When you pass such errors manually to Errorception, Errorception will now be able to record the stack trace for this error. Undoubtedly, this can be very useful for debugging.

Important

  • What you push to _errs should be a valid Error object, that is, it should be an instanceof Error.
  • It is important that you throw the error right after passing it to _errs. This is for two reasons. Firstly, you really want your program's execution to stop when you encounter an error, and throw is a great way to do so. Secondly, Errorception internally uses both the Error object and the data from window.onerror to capture error data. If you don't throw the error, Errorception will ignore the error object. Update: Throwing errors isn't required anymore, but is highly recommended.

As an additional bonus, with the exception of Firefox and Safari, you will also get the column number of your error. This is especially important since your JS is likely minified without line-breaks. This column number information is especially exciting — it's likely to guide the future features of Errorception.

Bonus: This works perfectly well with the recently launched ability to record custom information with errors. For example, in Errorception I was recently doing this (yes, Errorception uses Errorception):

try {
    var myObject = JSON.parse(jsonString);
} catch(e) {
    _errs.meta = {json: jsonString};
    _errs.push(e);
    throw e;
}

Friday, 11 January 2013

Your JS Errors Are Now An API Call Away

It always annoys me when data gets caught in inaccessible silos, yet that's exactly what I had ended up building with Errorception. Today, that gets rectified.

Today I'm announcing the first cut of the Errorception API. As far as I know at least, it is the first API in the wild tailored specifically for JS errors in your site.
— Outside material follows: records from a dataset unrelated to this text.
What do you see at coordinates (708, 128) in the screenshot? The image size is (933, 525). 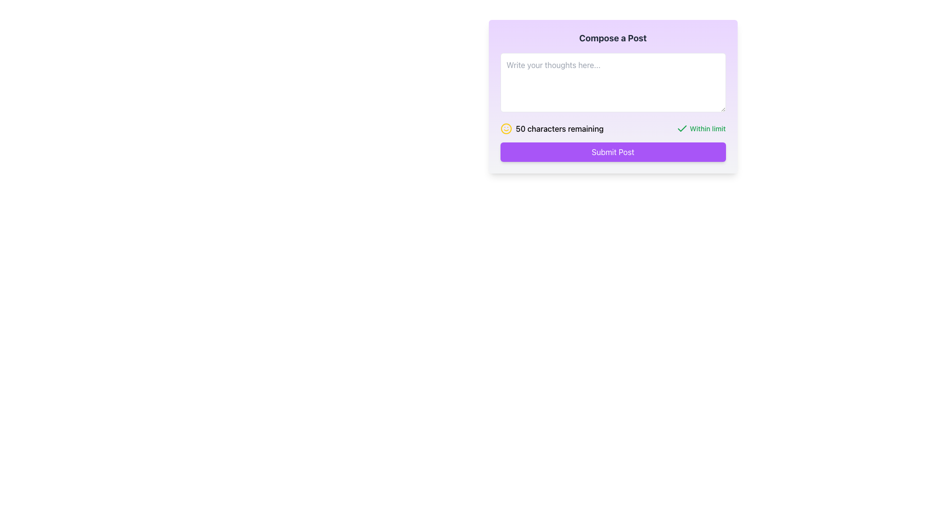 I see `status indicator label located at the bottom right corner of the post composition area, which appears immediately to the right of a green checkmark icon` at bounding box center [708, 128].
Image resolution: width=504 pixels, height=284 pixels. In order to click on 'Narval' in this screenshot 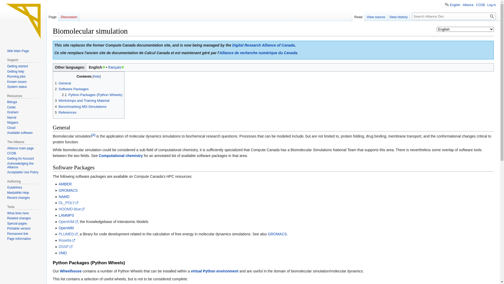, I will do `click(12, 117)`.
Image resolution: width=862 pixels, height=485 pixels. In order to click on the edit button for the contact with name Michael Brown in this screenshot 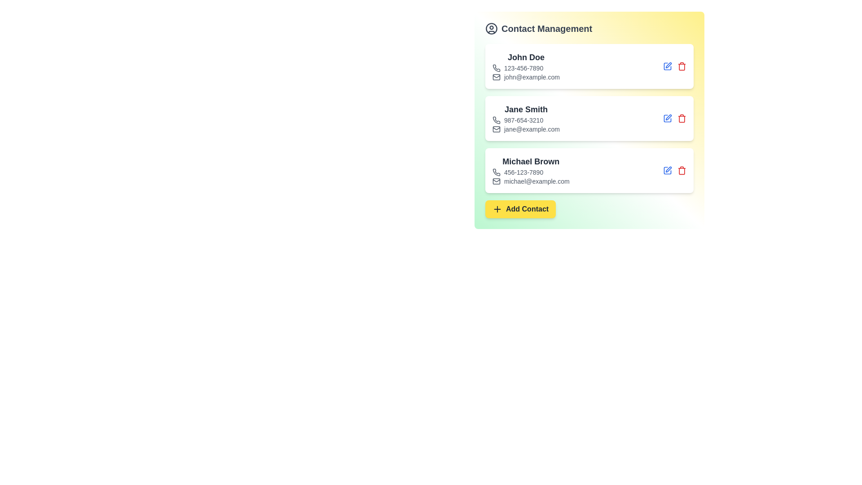, I will do `click(668, 171)`.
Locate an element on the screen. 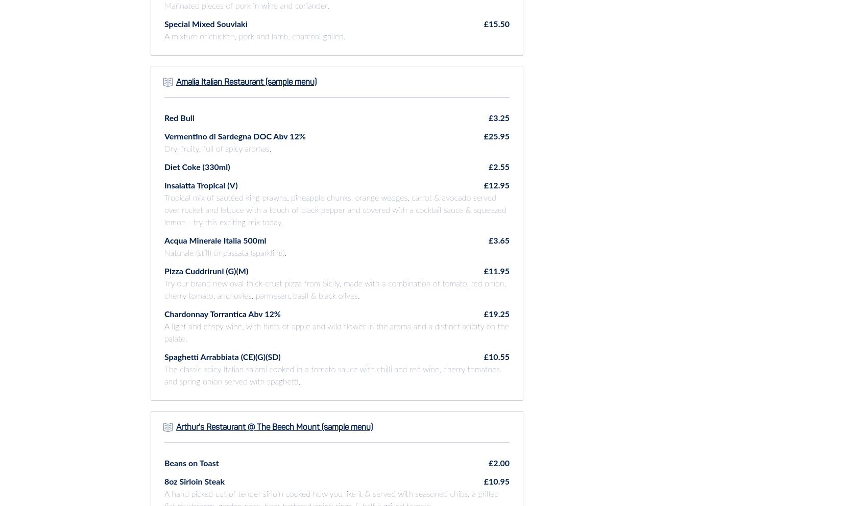 Image resolution: width=868 pixels, height=506 pixels. 'Naturale (still) or gassata (sparkling).' is located at coordinates (225, 252).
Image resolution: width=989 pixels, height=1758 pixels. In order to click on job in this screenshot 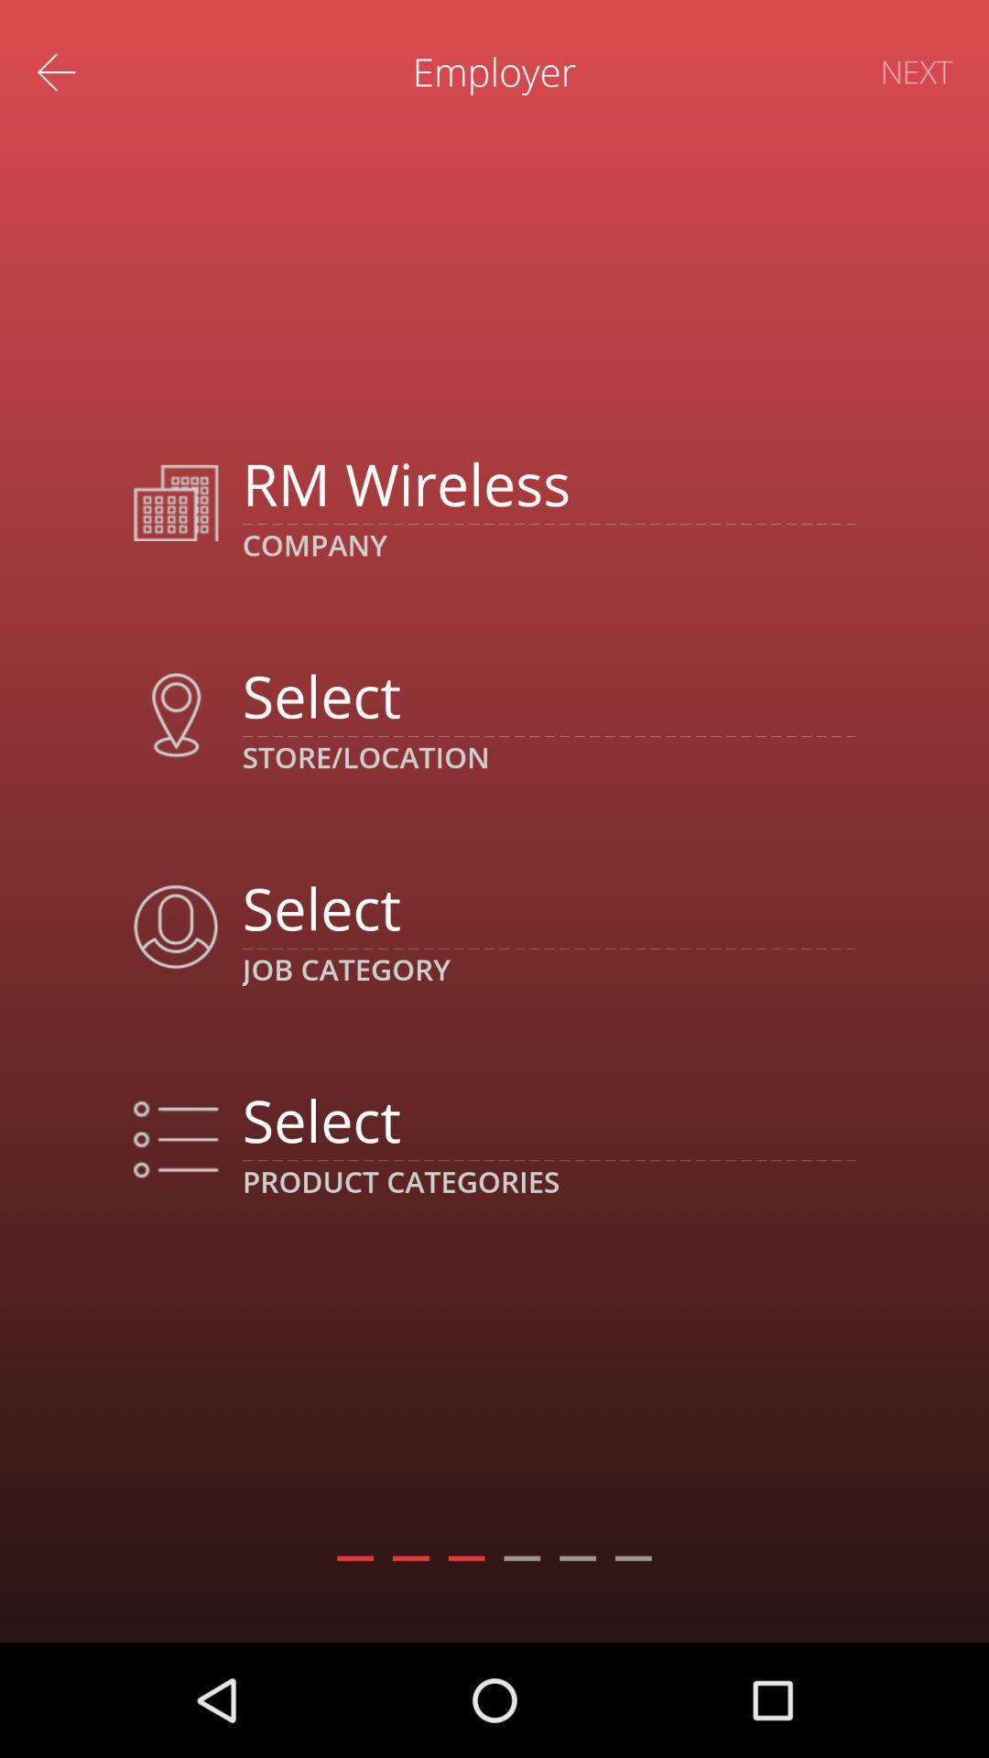, I will do `click(547, 907)`.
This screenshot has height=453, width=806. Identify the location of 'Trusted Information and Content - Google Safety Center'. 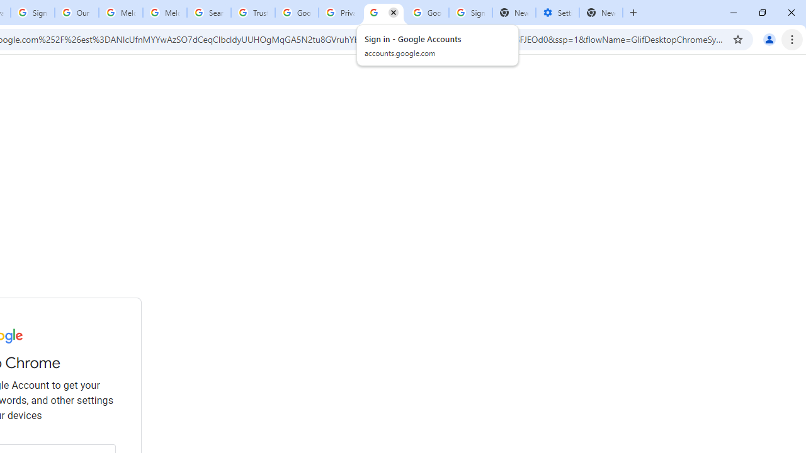
(252, 13).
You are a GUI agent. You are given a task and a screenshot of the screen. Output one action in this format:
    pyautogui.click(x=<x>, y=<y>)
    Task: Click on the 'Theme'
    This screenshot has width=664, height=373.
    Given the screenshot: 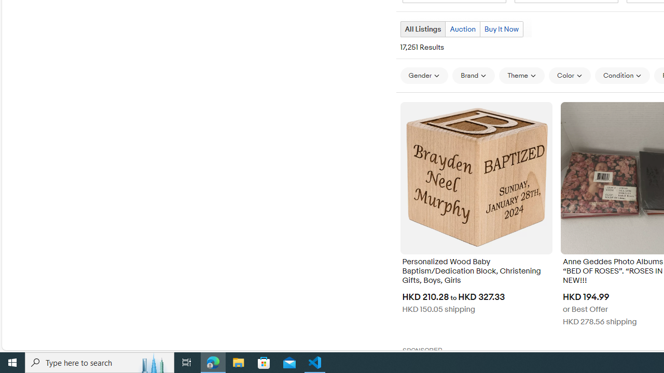 What is the action you would take?
    pyautogui.click(x=522, y=75)
    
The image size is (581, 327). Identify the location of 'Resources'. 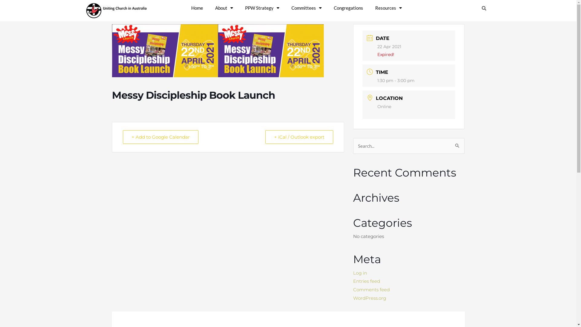
(388, 8).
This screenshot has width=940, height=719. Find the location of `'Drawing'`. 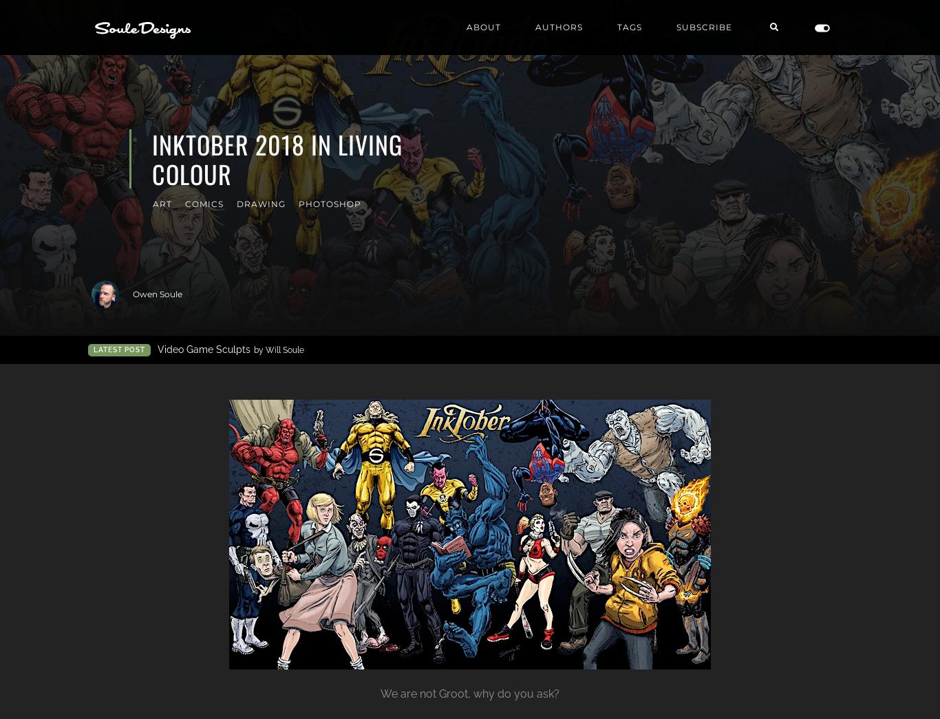

'Drawing' is located at coordinates (235, 204).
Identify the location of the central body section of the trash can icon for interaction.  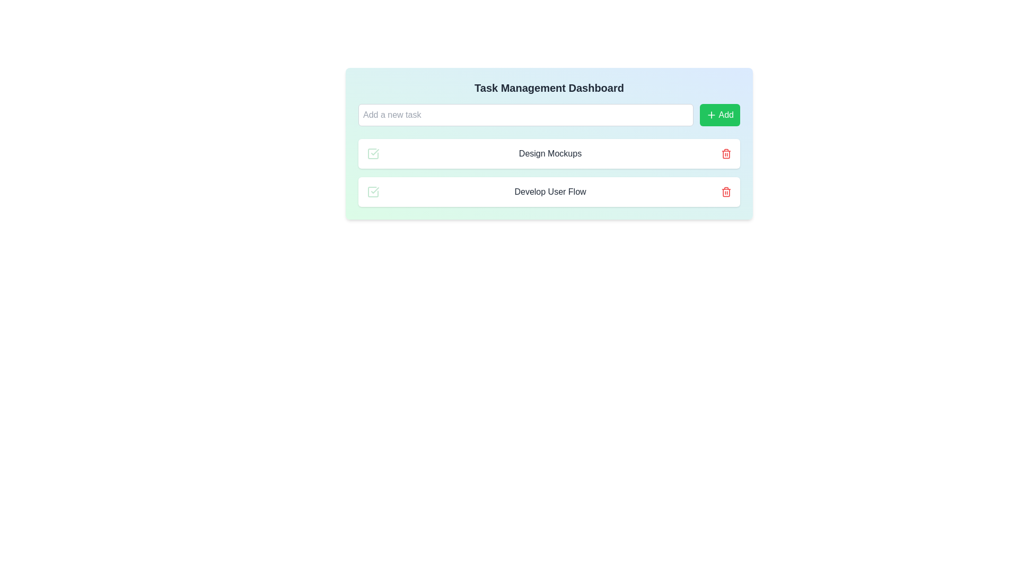
(725, 192).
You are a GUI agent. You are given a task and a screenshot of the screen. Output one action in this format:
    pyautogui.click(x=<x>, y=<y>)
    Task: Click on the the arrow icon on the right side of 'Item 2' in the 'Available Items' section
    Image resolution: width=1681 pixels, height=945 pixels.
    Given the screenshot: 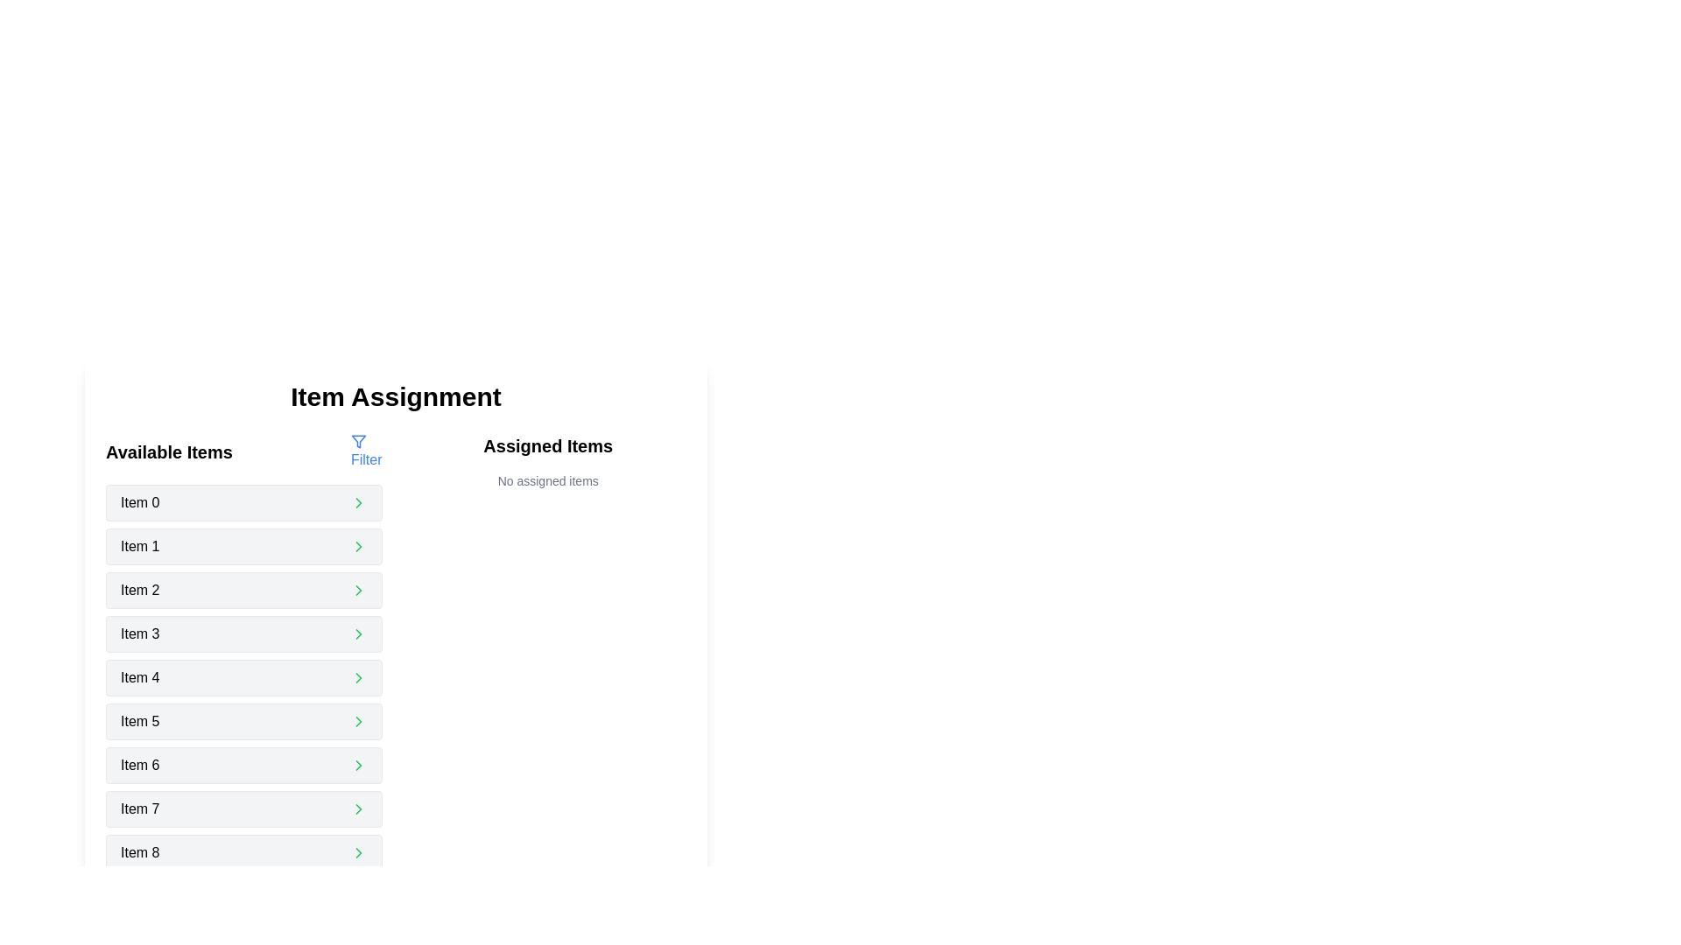 What is the action you would take?
    pyautogui.click(x=357, y=591)
    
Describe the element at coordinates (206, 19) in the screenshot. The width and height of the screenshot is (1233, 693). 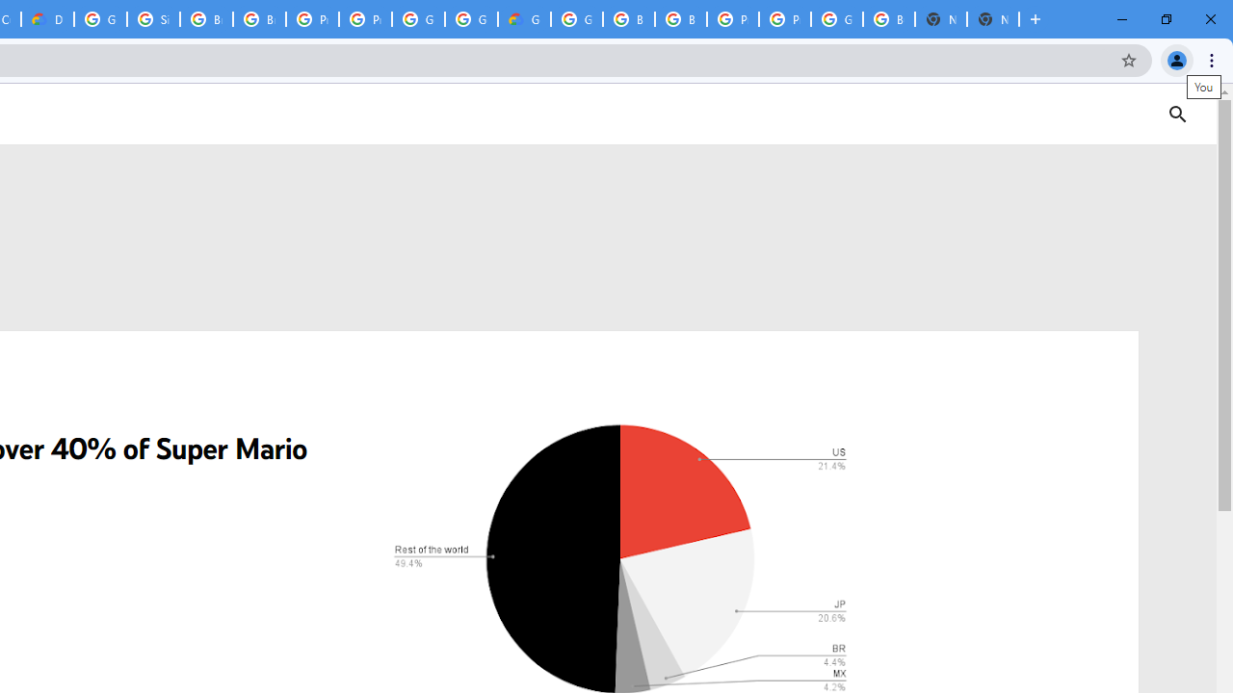
I see `'Browse Chrome as a guest - Computer - Google Chrome Help'` at that location.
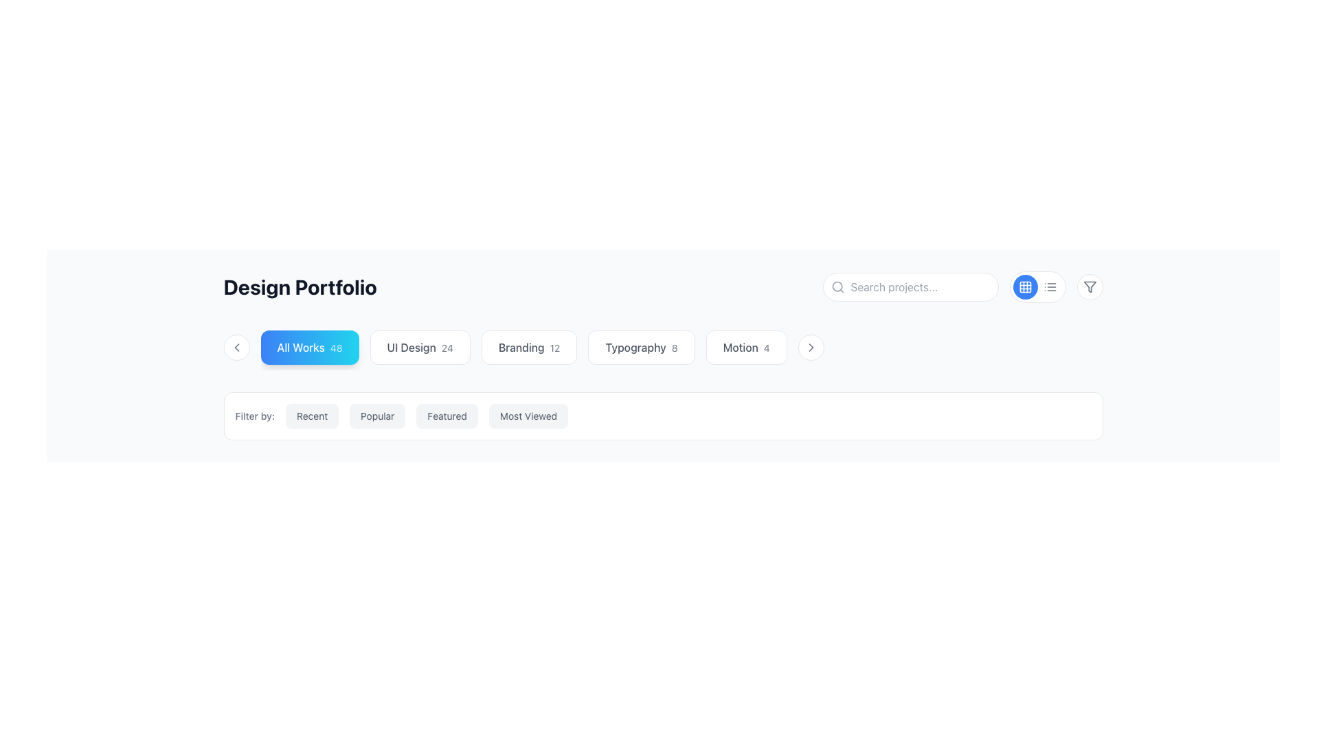 Image resolution: width=1319 pixels, height=742 pixels. I want to click on the numerical value displaying supplementary information related to the 'Typography' category, which is located within the card labeled 'Typography 8', so click(674, 347).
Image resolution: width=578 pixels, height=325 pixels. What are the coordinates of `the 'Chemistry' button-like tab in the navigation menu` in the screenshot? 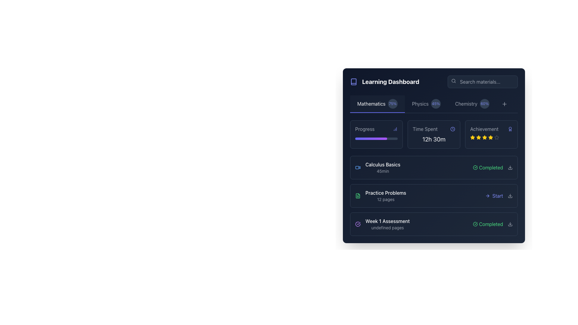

Being a huge fan of simplicity, the API is really simple to use too. In fact, I've embedded a curl example right here in this blog post:

$ curl -i https://api.errorception.com/
HTTP/1.1 200 OK
Content-Type: application/json; charset=utf-8
Content-Length: 77
Connection: keep-alive

{"links":[{"rel":"projects","href":"https://api.errorception.com/projects"}]}

You can view detailed API documentation on the API docs page.

I'm excited to see what you will do with this data. I'm hoping to evolve this API based on what your experience is like. As usual, feel free to mail me at rakeshpai at errorception dot com with any suggestions or feedback.

Sunday, 6 January 2013

Improving Daily Emails

The daily notification email, which had been turned off for some time now due to a snag, has now been turned back on.

Previously, all the emails used to be sent at the turn of the day on the server. This was problematic in at least two ways.

  • The load on the DB to sift through the large volume of errors to generate emails was turning out to be a bit much. The server had begun to protest about the load.
  • All users got emails at the same time, irrespective of which timezone they belonged to. I would personally prefer to get my error notification in the morning when I'm starting my day, so that I can schedule time for fixing it. A mail that lands up in my mailbox when I'm about to go to bed is useless at best, and worrisome at worst.

Turns out, solving the latter problem solved the former problem as well, because the server load of sending out the email would get more-or-less evenly distributed across the entire day. So, taking inspiration from what Stride did recently, I've rolled out something similar for Errorception.

A small JS snippet notes your timezone every time you use Errorception. This timezone information is passed along to the server and recorded against your records. A cron kicks in every half hour on the server to determine if you should be sent an email to right now, based on whether it is 9:30 AM in your timezone, using the excellent 'time' module by Nathan Rajlich (TooTallNate). It just works!

So, starting about 15 mins ago, you should now receive emails at 9:30 in the morning, irrespective of which timezone you are in, or whether it's daylight savings or not. If you still aren't receiving emails, get in touch at rakeshpai at errorception dot com.

Almost forgot: Wish you a great 2013! Happy debugging!